§ Job
Put the lines of the items below into a JSON list of strings, one string per line and blank lines left out, covering everything from the line containing "reduced bias' caption?" down to the line containing "click(x=123, y=315)", both included. Leave the pictures out of the answer.

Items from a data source
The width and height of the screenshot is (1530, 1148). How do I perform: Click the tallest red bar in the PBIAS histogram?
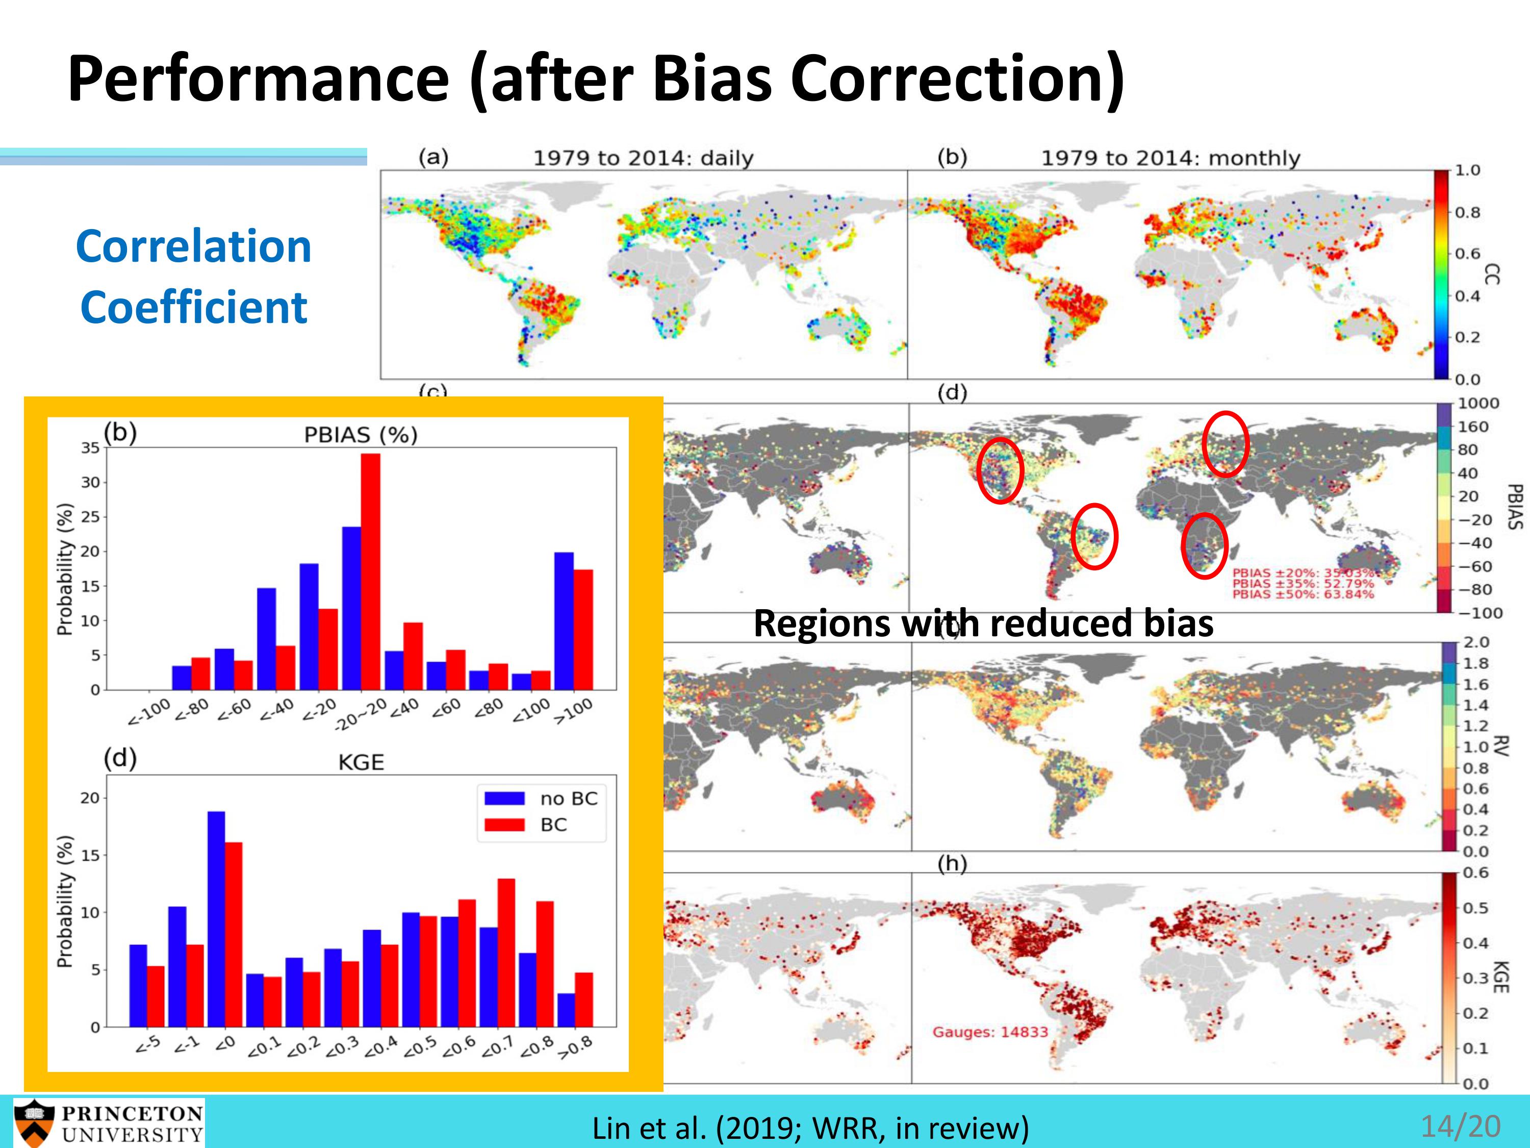370,571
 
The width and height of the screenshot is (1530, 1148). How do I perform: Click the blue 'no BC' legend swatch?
503,798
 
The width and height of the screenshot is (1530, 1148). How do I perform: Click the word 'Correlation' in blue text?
194,246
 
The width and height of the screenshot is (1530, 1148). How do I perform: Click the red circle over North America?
1000,470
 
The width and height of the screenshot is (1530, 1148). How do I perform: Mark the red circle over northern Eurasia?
1225,443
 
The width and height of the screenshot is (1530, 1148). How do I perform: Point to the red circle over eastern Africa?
1204,545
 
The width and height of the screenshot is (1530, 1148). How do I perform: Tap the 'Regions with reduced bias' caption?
983,623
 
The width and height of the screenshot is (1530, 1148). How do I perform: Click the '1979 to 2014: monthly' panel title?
1170,159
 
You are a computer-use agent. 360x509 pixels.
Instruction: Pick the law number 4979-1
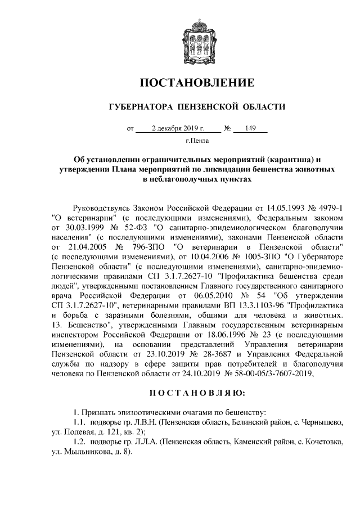pos(328,209)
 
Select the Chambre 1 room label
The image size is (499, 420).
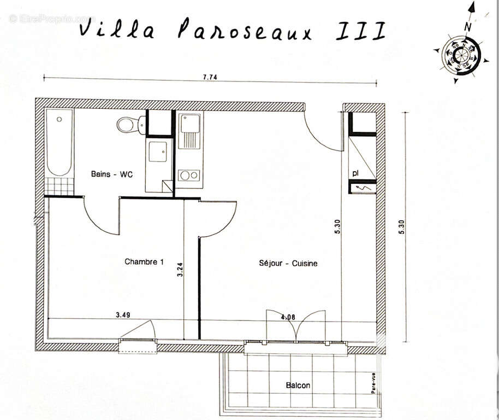click(x=144, y=262)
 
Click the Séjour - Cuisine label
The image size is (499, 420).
click(x=288, y=263)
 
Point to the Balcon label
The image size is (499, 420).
click(x=298, y=385)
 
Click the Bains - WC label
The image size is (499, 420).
click(x=111, y=174)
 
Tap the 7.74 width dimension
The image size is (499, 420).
click(x=210, y=78)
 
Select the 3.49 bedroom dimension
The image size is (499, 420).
click(x=123, y=315)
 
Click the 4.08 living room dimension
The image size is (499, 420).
click(x=289, y=316)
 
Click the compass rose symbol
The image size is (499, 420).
click(x=462, y=55)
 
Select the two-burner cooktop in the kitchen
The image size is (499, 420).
click(x=189, y=176)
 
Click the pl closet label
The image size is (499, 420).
click(x=355, y=173)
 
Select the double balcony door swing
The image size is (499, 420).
click(x=295, y=325)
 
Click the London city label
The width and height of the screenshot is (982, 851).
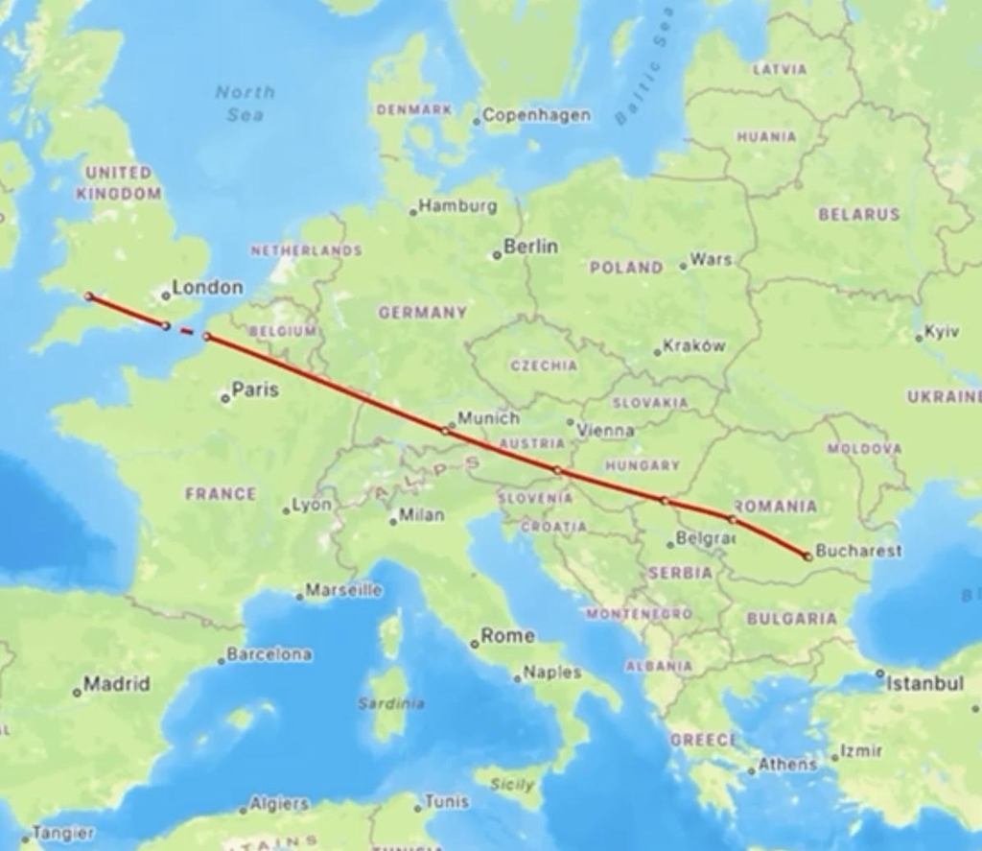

§ Answer to this task
[
  "The width and height of the screenshot is (1530, 1148). How do I perform: Tap the 'Regions with reduced bias' caption?",
  "983,623",
  "The width and height of the screenshot is (1530, 1148). How do I perform: Click the '1979 to 2014: monthly' panel title?",
  "1170,159",
  "You are a computer-use agent. 360x509 pixels.",
  "Instruction: Pick the law number 4979-1",
  "pos(328,209)",
  "Select the Chambre 1 room label",
  "The image size is (499, 420).",
  "click(x=144, y=262)",
  "Click the Séjour - Cuisine label",
  "The image size is (499, 420).",
  "click(x=288, y=263)",
  "Point to the Balcon label",
  "The image size is (499, 420).",
  "click(x=298, y=385)",
  "Click the Bains - WC label",
  "The image size is (499, 420).",
  "click(x=111, y=174)",
  "Tap the 7.74 width dimension",
  "The image size is (499, 420).",
  "click(x=210, y=78)",
  "Select the 3.49 bedroom dimension",
  "The image size is (499, 420).",
  "click(x=123, y=315)"
]